Historic tour in Lalibela is one of Ethiopia's exciting tours, Lalibela is ethiopian holy town and second only to Axum, and is a center of pilgrimage for much of the country. Unlike Axum, the population of Lalibela is almost completely Ethiopian Orthodox Christians. The layout and names of the major buildings in Lalibela are widely accepted, especially by the local clergy, to be a symbolic representation of Jerusalem.
This has led some experts to date the current form of its famous churches to the years following the capture of Jerusalem in 1187 by the Muslim soldier.
During the reign of Saint Gebre Mesqel Lalibela (a member of the Zagwe Dynasty, who ruled Ethiopia in the late 12th century and early 13th century) the current town of Lalibela was known as Roha.

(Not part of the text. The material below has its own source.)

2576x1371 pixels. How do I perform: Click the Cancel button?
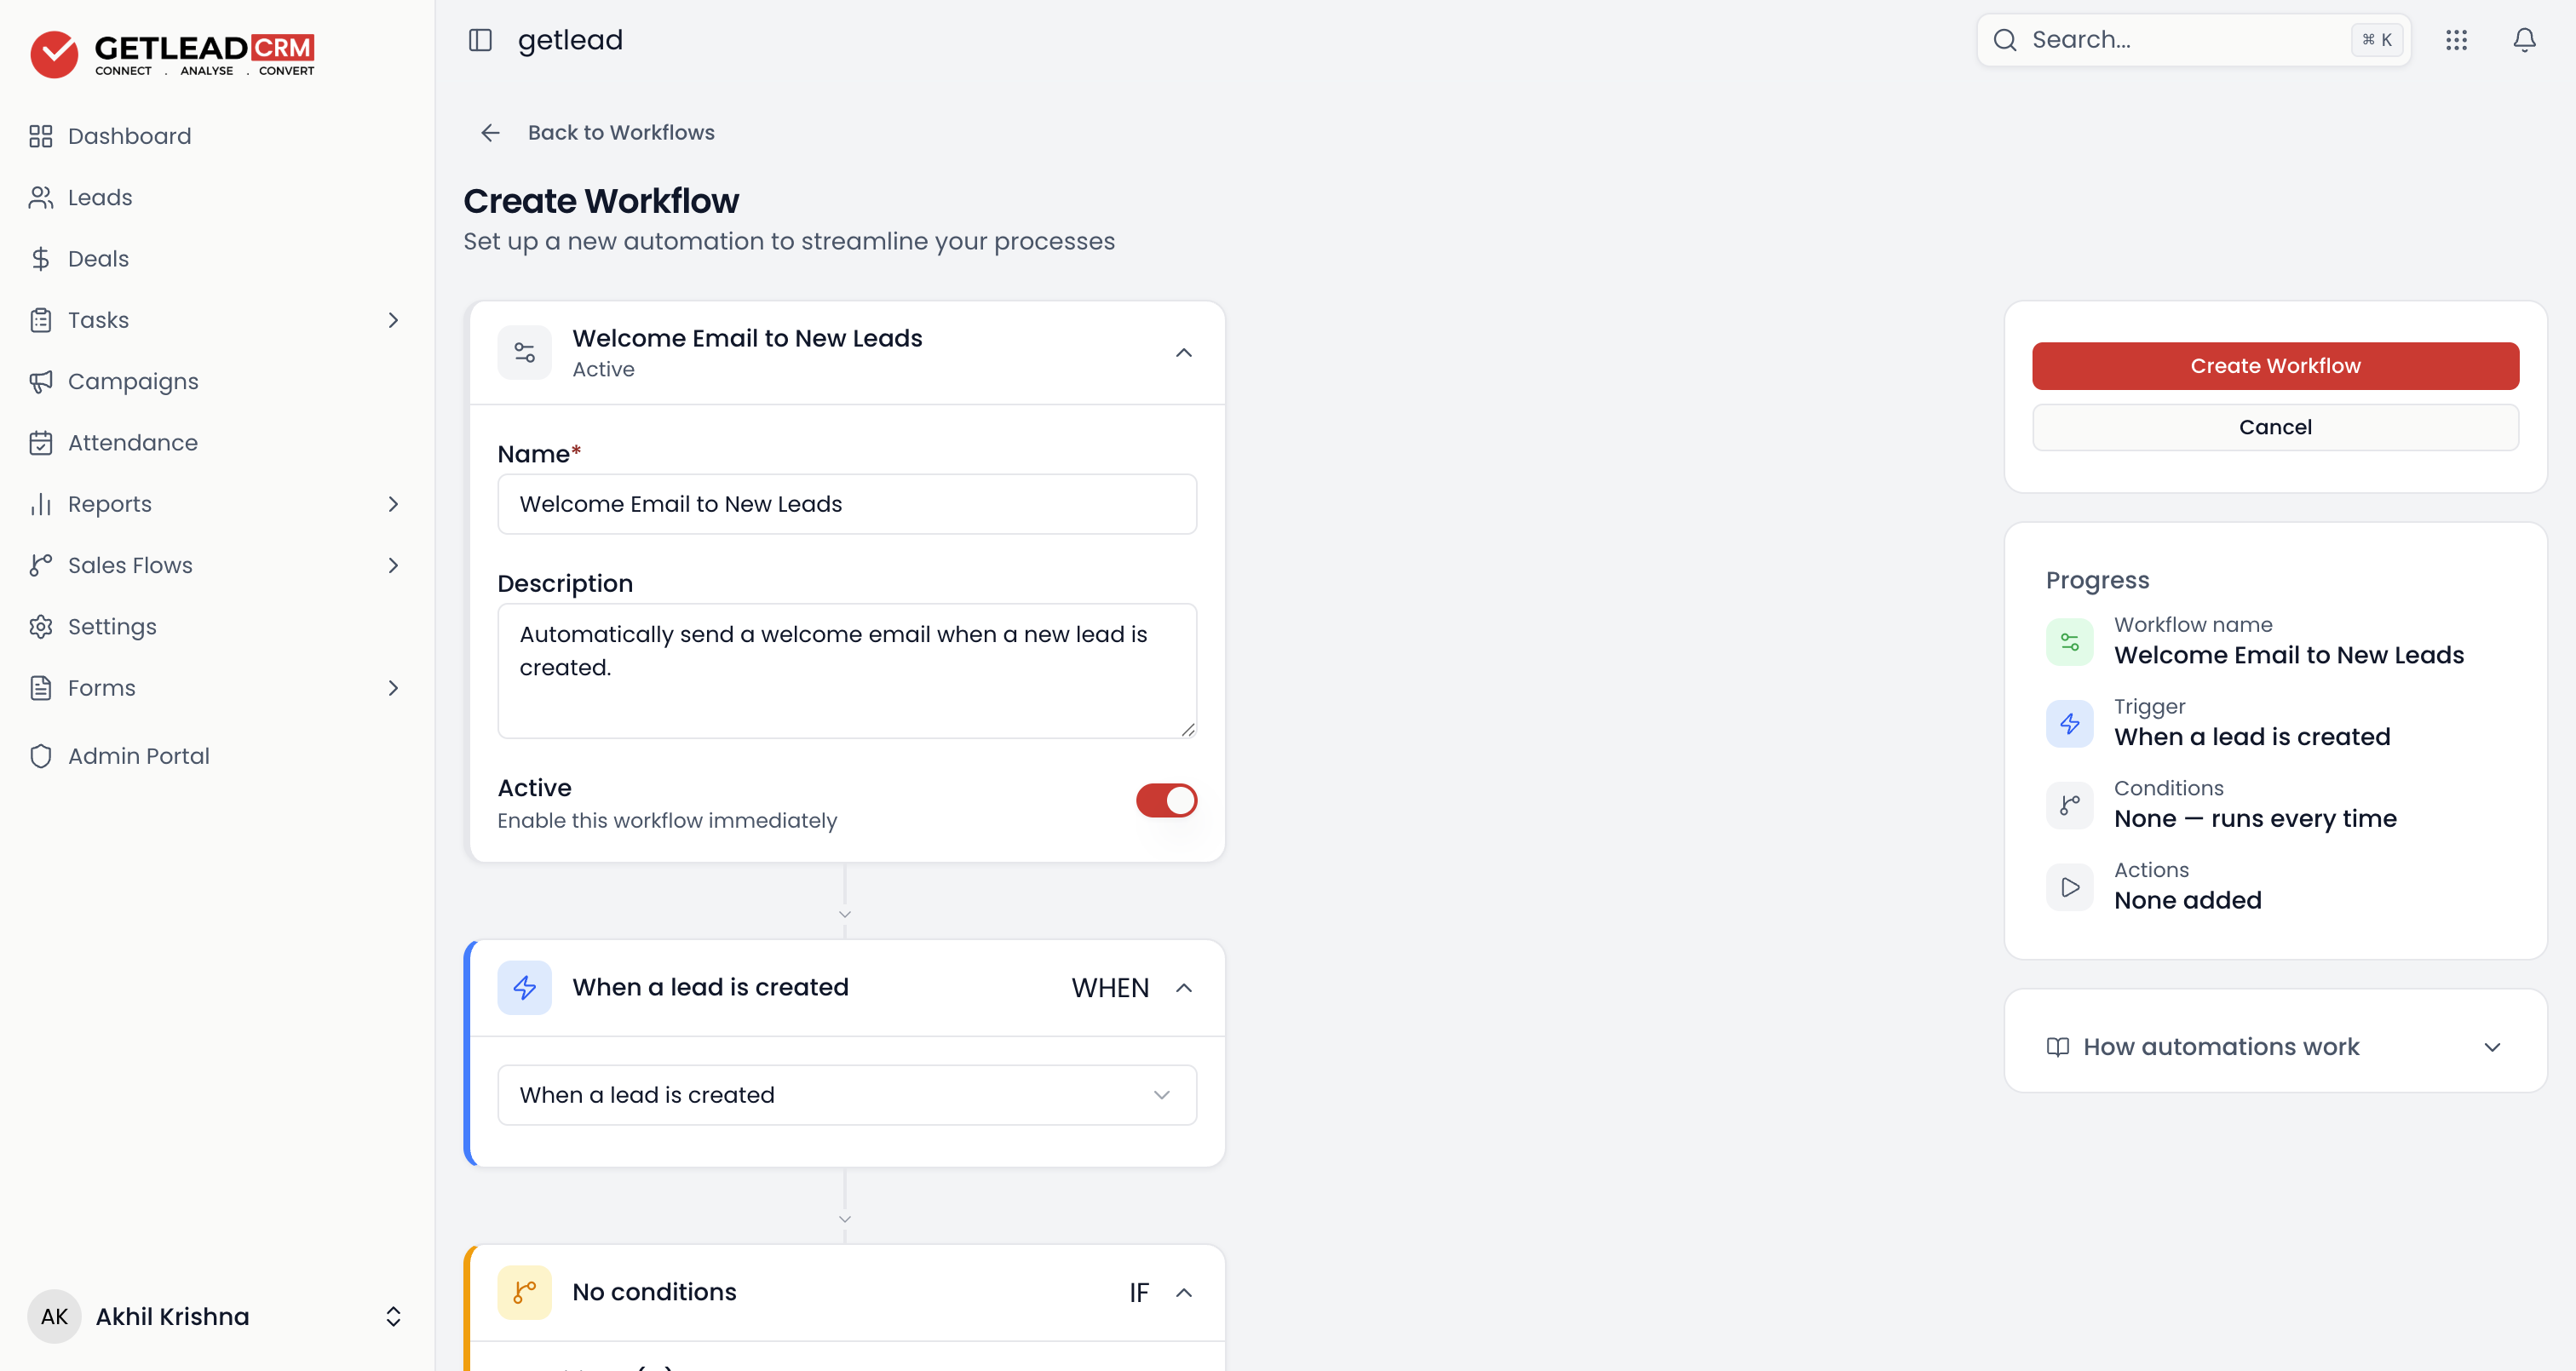tap(2275, 427)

The saintly king was given this name due to a swarm of bees said to have surrounded him at his birth, which his mother took as a sign of his future reign as Emperor of Ethiopia.

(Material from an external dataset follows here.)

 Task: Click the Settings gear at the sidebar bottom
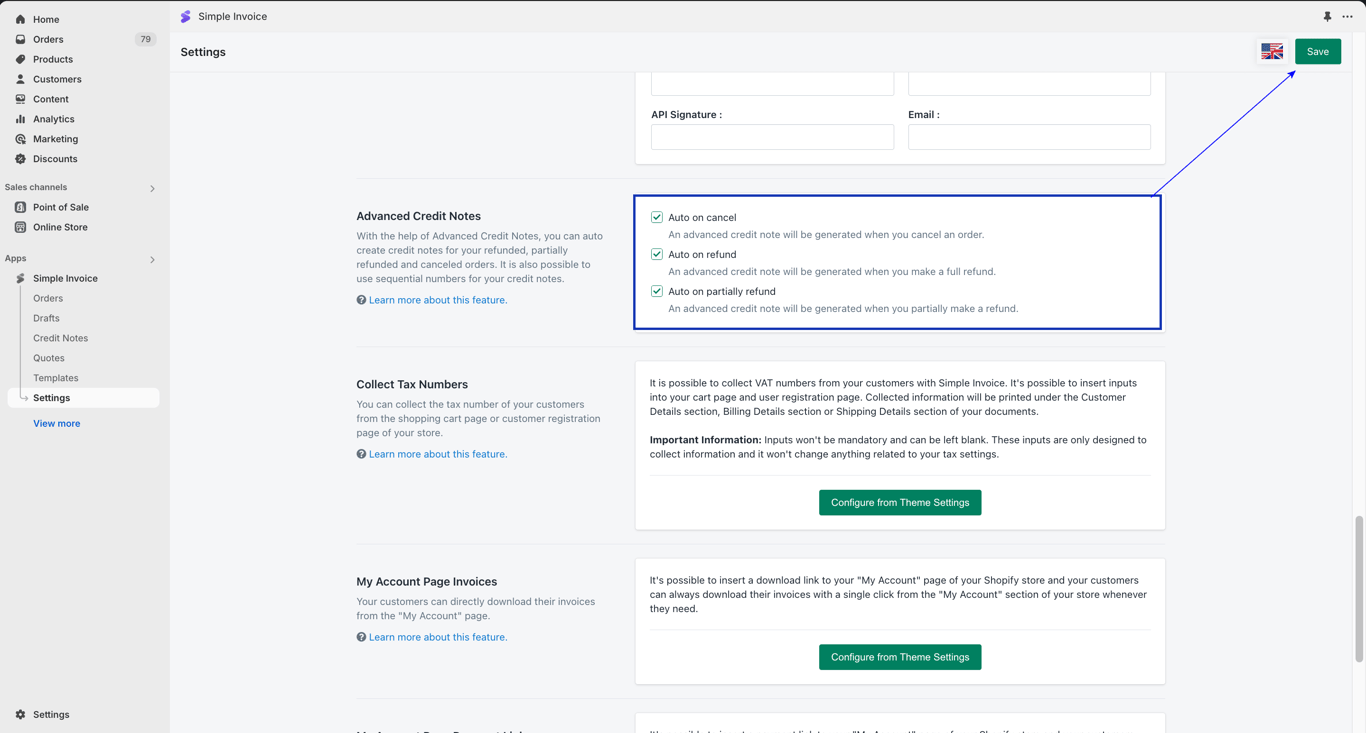[x=20, y=715]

The names of several places in the modern town and the general layout of the monolithic churches themselves are said to mimic names and patterns observed by Lalibela during the time he spent in Jerusalem and the Holy Land as a youth.

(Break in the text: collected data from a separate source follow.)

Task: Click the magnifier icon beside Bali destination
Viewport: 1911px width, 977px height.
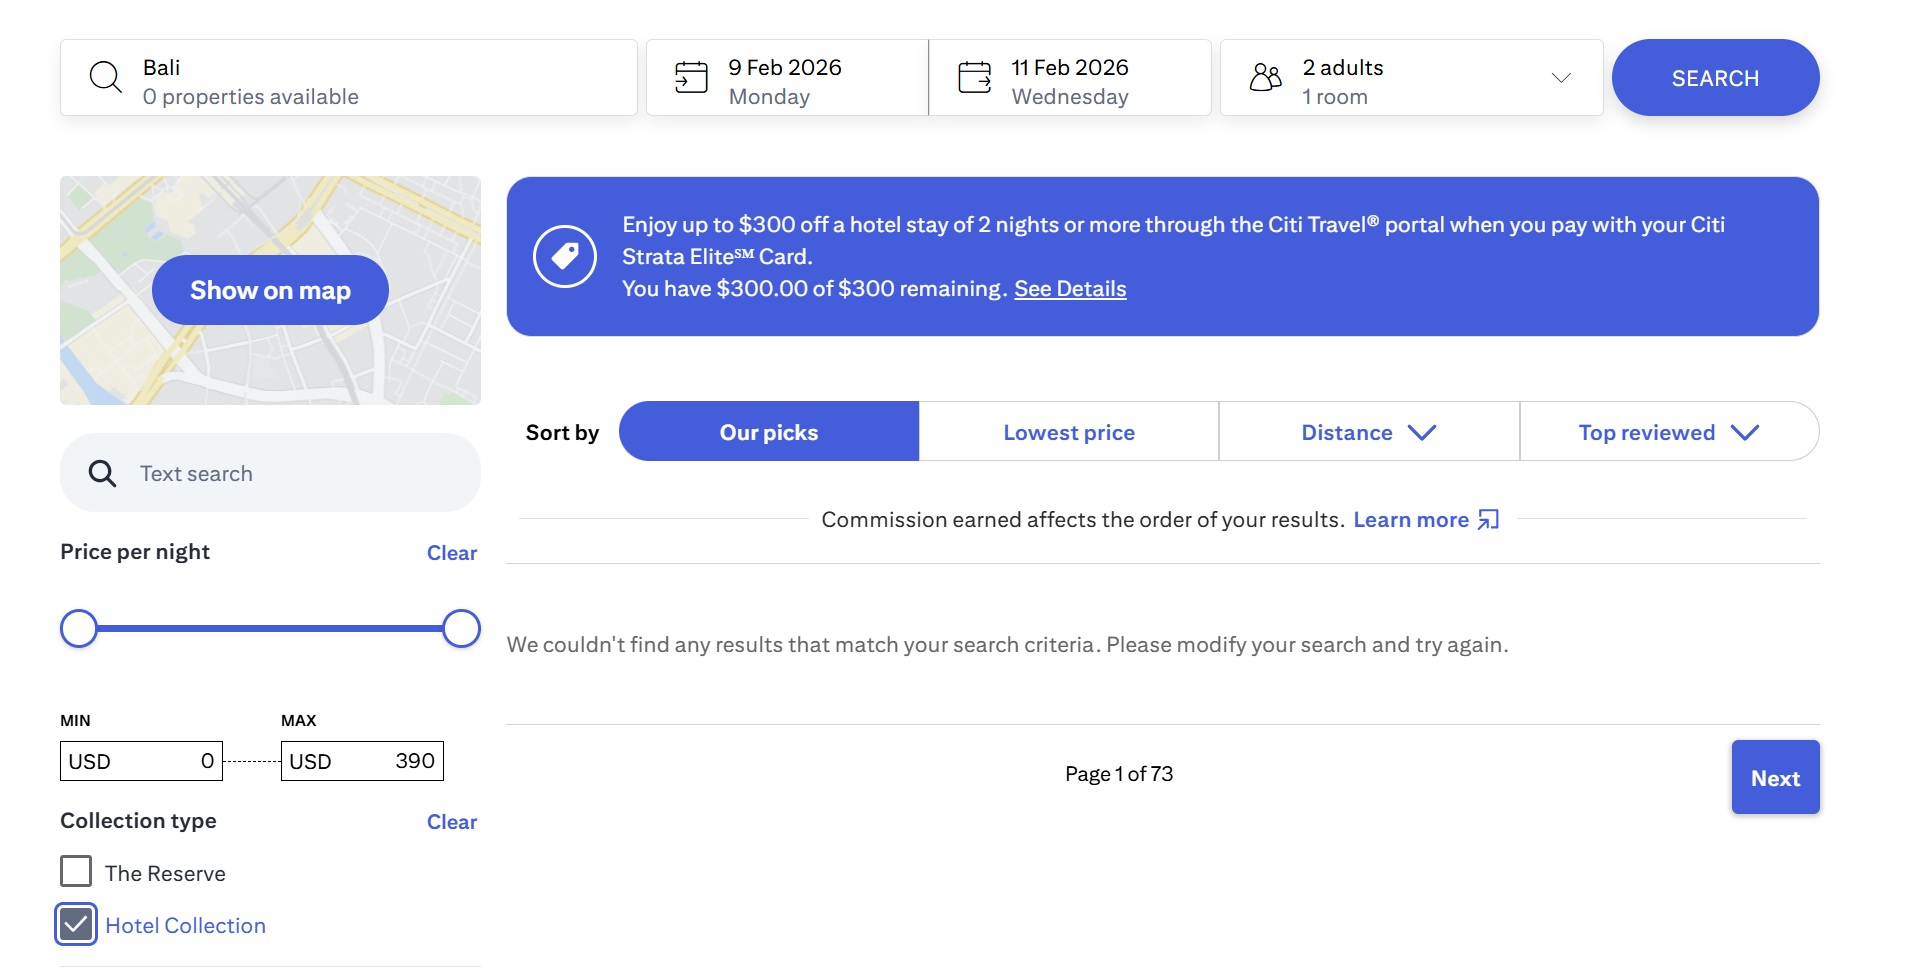Action: [105, 77]
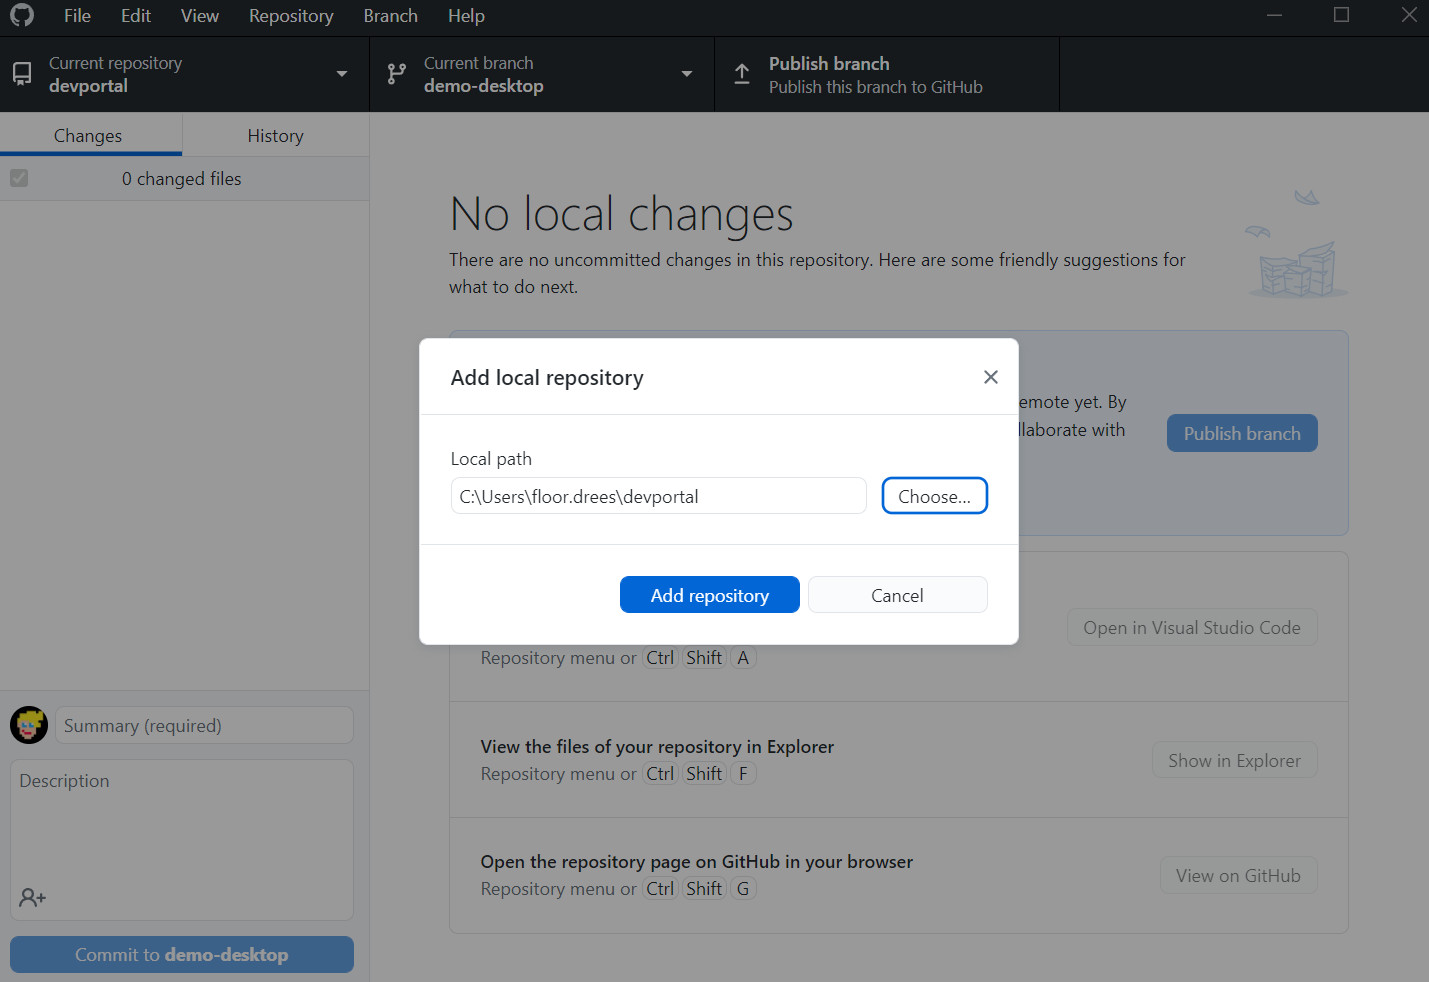Click the Add repository button
Screen dimensions: 1429x982
(x=709, y=594)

Lalibela is said to have seen Jerusalem and then attempted to build a new Jerusalem as his capital in response to the capture of old Jerusalem by Muslims in 1187. As such, many features have Biblical names - even the town's river is known as the River Jordan. It remained the capital of Ethiopia from the late 12th century and into the 13th century.
This rural town is known around the world for its churches carved from the living rock, which play an important part in the history of rock-cut architecture. Though the dating of the churches is not well established, most are thought to have been built during the reign of Lalibela, namely during the 12th and 13th centuries. There are 13 churches, assembled in four groups:
The Northern Group: Bet Medhane Alem, home to the Lalibela Cross and believed to be the largest monolithic church in the world, probably a copy of St Mary of Zion in Axum. It is linked to Bete Maryam (possibly the oldest of the churches), Bete Golgotha (known for its arts and said to contain the tomb of King Lalibela), the Selassie Chapel and the Tomb of Adam.
The Western Group: Bete Giyorgis, said to be the most finely executed and best preserved church.
The Eastern Group: Bete Amanuel (possibly the former royal chapel), Bete Merkorios (which may be a former prison), Bete Abba Libanos and Bete Gabriel-Rufael (possibly a former royal palace), linked to a holy bakery.
Farther afield lie the monastery of Ashetan Maryam and Yimrehane Kristos church (possibly eleventh century, built in the Aksumite fashion but within a cave).
There is some controversy as to when some of the churches were constructed. David Buxton established the generally-accepted chronology, noting that "two of them follow, with great fidelity of detail, the tradition represented by Debra Damo as modified at Yemrahana Kristos." Since the time spent to carve these structures from the living rock must have taken longer than the few decades of King Lalibela's reign, Buxton assumes that the work extended into the 14th century. However, David Phillipson, professor of African archeology at Cambridge University, has proposed that the churches of Merkorios, Gabriel-Rufael, and Danagel were initially carved out of the rock half a millennium earlier, as fortifications or other palace structures in the waning days of the Axumite Kingdom, and that Lalibela's name simply came to be associated with them after his death. On the other hand, local historian Getachew Mekonnen credits Masqal Kibra, Lalibela's queen, with having one of the rock-hewn churches (Abba Libanos) built as a memorial for her husband after his death.